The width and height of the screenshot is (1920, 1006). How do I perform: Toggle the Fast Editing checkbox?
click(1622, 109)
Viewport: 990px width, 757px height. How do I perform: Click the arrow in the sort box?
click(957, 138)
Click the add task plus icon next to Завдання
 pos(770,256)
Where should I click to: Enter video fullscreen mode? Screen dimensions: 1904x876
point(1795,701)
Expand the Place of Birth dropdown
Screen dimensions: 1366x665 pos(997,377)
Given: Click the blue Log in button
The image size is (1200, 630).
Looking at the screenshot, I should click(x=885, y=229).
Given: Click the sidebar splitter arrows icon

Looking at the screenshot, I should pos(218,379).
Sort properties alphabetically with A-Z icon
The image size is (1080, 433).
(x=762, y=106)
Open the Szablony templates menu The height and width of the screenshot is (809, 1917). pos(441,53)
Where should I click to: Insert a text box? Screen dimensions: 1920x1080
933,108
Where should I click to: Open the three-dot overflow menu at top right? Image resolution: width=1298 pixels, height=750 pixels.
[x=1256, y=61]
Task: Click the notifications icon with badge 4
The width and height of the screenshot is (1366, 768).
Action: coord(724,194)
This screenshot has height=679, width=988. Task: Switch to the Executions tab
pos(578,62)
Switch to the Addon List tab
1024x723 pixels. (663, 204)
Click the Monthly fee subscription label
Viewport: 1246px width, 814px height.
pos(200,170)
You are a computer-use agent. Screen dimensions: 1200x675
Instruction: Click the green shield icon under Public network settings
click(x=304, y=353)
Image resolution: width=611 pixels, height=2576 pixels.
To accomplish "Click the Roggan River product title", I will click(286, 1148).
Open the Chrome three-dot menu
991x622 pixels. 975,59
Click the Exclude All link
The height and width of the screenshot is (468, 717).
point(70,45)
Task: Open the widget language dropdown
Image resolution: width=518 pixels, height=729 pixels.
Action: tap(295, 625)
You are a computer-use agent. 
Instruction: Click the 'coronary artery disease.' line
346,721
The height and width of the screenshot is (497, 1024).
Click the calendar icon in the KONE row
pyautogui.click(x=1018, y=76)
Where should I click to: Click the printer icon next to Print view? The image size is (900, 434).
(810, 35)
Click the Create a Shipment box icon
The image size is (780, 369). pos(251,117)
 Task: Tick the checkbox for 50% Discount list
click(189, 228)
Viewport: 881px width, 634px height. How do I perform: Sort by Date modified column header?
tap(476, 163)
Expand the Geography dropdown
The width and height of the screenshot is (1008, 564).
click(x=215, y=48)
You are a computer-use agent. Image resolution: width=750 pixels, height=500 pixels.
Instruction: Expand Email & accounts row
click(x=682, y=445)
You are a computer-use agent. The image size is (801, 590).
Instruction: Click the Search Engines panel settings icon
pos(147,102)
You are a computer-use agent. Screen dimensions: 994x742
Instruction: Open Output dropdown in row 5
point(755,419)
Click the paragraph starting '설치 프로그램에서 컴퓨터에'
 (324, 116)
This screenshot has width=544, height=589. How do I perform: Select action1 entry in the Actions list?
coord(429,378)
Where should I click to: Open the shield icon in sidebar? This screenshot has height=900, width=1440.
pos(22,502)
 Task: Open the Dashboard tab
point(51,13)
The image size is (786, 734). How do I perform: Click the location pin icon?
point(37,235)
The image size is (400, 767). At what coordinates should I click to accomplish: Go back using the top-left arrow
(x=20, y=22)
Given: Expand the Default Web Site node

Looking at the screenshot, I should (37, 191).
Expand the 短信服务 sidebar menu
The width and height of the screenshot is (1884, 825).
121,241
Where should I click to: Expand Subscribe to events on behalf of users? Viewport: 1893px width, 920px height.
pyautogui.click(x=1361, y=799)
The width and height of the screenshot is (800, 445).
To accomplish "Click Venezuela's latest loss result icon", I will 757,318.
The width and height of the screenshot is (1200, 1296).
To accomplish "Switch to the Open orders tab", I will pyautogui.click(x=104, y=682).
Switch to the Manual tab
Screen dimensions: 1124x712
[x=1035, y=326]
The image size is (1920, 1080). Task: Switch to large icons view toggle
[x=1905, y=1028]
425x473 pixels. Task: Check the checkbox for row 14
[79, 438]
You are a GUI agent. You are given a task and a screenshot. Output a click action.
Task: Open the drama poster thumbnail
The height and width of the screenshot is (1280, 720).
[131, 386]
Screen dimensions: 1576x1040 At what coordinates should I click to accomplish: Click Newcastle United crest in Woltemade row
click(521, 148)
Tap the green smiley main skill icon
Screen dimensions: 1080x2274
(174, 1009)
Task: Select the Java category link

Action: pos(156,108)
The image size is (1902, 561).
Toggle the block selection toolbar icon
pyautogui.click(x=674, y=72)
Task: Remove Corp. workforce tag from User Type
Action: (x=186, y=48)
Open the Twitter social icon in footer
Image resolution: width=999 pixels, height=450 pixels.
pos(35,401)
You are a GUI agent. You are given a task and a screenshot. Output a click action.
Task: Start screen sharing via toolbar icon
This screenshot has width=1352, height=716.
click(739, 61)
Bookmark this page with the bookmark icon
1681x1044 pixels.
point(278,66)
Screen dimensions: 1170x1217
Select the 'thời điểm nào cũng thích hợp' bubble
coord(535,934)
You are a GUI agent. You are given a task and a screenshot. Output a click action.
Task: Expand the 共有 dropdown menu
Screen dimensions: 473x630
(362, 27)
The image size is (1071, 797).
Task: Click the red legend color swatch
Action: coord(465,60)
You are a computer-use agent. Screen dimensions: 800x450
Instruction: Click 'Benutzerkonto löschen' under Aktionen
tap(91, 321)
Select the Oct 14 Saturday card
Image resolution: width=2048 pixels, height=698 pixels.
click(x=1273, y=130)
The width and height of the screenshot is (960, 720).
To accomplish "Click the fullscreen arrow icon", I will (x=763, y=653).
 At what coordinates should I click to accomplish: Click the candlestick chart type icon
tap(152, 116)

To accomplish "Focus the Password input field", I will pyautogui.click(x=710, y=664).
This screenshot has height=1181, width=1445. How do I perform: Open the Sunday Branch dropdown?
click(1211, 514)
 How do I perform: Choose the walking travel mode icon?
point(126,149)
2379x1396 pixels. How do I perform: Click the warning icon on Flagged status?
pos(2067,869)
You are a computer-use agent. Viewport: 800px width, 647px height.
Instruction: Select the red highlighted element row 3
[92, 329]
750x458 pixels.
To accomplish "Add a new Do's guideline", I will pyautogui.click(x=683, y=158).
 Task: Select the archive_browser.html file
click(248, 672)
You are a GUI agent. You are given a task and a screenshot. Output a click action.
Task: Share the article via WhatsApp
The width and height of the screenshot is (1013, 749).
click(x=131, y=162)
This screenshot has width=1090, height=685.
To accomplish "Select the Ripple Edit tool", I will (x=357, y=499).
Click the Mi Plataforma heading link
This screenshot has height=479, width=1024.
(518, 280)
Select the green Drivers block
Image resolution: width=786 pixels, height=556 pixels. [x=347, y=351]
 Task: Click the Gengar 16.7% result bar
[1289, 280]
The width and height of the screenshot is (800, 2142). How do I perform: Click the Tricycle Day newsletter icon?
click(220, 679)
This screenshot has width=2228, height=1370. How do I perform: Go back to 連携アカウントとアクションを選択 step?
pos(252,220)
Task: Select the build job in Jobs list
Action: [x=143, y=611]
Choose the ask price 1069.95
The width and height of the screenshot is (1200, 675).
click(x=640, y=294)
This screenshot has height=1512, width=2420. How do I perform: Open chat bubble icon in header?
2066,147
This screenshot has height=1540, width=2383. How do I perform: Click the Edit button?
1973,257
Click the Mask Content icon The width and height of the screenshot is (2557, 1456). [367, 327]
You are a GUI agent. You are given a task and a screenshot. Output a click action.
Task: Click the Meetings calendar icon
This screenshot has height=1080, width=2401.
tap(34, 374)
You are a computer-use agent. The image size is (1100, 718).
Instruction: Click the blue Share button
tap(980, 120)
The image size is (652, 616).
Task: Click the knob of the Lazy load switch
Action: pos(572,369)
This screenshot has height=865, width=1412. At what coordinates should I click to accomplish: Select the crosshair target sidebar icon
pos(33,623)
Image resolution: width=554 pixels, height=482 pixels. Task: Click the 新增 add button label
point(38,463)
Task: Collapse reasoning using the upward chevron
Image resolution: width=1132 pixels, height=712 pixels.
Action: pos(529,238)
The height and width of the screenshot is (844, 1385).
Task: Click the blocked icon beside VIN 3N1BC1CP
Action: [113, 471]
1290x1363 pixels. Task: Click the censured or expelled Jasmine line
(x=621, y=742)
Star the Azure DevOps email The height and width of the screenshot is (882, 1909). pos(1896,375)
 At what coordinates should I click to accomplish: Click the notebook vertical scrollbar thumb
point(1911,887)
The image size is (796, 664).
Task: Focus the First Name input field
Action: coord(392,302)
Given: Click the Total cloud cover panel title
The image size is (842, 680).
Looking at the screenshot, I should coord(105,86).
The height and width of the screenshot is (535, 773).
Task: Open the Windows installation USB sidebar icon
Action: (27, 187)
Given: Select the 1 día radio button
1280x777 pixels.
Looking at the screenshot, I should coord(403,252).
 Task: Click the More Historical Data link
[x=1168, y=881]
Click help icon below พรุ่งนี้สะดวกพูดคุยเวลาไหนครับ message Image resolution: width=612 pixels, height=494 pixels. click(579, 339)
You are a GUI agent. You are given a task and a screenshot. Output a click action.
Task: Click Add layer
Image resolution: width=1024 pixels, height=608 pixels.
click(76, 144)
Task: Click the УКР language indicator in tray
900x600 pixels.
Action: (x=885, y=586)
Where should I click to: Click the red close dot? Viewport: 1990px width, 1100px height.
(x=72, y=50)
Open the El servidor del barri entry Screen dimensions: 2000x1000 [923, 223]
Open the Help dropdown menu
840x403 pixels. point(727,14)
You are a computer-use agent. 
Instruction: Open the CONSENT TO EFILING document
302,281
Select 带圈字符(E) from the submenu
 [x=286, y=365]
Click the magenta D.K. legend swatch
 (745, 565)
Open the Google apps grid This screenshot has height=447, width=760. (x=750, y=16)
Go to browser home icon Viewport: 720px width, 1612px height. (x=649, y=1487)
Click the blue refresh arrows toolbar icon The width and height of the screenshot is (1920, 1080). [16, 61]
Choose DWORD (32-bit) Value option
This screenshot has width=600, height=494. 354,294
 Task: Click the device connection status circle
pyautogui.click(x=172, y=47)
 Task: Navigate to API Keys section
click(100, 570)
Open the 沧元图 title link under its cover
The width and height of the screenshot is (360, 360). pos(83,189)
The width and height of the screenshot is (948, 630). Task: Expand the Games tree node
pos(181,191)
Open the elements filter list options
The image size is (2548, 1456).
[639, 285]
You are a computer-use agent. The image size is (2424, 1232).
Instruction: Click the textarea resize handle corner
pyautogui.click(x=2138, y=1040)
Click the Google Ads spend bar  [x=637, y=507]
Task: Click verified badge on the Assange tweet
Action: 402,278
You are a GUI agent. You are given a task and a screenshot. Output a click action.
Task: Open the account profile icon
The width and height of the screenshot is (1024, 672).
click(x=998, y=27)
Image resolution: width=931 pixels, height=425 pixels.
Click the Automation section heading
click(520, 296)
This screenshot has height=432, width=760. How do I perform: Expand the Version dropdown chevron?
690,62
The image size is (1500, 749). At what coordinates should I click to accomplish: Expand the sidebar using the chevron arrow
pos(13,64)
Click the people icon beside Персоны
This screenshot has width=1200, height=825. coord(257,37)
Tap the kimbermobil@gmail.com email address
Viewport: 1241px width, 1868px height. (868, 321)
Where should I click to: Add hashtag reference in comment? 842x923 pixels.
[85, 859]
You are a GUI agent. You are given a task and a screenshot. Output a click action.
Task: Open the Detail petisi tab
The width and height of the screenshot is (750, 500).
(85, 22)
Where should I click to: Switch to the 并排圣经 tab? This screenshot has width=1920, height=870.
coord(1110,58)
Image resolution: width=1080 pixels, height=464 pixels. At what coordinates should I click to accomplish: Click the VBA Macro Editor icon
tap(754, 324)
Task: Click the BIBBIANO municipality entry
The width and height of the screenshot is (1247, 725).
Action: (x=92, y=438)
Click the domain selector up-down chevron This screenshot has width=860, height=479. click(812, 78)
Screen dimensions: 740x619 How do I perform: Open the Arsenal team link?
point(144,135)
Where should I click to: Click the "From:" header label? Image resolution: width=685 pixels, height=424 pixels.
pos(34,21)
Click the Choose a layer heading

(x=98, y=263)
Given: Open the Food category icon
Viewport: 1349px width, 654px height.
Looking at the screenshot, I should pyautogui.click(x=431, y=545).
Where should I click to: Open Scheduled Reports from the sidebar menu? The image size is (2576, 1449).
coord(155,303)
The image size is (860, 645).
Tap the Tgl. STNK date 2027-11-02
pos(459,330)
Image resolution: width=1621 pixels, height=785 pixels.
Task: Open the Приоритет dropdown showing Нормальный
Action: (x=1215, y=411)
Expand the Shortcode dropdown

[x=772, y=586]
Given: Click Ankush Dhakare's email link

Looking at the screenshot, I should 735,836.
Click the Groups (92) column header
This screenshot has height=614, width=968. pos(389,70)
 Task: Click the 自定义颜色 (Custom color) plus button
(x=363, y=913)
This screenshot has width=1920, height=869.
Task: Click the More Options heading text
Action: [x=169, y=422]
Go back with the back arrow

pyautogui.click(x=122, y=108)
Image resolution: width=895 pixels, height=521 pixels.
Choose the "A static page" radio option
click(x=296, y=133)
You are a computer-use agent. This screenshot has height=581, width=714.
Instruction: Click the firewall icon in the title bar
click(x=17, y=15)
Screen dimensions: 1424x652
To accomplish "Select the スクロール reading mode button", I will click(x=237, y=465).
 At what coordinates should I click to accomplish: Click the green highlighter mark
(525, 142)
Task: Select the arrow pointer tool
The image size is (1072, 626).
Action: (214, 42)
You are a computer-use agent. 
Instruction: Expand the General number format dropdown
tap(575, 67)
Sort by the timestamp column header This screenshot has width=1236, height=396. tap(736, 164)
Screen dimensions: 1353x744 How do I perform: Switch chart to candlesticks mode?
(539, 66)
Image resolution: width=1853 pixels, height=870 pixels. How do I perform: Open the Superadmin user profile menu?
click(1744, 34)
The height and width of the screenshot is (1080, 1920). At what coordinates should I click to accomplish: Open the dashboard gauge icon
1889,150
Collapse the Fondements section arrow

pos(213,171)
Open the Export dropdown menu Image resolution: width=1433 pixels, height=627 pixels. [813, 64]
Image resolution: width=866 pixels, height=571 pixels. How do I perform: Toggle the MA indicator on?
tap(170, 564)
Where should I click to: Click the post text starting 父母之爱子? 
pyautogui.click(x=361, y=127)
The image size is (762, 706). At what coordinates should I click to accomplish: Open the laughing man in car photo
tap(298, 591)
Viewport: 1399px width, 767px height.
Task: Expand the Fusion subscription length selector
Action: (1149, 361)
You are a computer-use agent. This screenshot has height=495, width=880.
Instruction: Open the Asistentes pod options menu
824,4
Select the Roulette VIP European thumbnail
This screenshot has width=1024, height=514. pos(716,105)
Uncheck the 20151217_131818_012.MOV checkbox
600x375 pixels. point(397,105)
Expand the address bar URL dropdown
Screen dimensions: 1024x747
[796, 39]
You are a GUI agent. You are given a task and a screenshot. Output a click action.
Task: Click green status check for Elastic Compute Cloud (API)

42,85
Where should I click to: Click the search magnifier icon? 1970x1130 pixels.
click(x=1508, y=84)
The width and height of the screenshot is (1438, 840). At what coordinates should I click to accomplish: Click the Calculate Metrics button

**WHAT YOU NEED TO DO**: Please copy out the stretch of the records above from the very first line through the line containing "click(957, 138)", unchanged.

**WRITTEN RESPONSE**:
The width and height of the screenshot is (1920, 1006). How do I perform: Toggle the Fast Editing checkbox?
click(1622, 109)
Viewport: 990px width, 757px height. How do I perform: Click the arrow in the sort box?
click(957, 138)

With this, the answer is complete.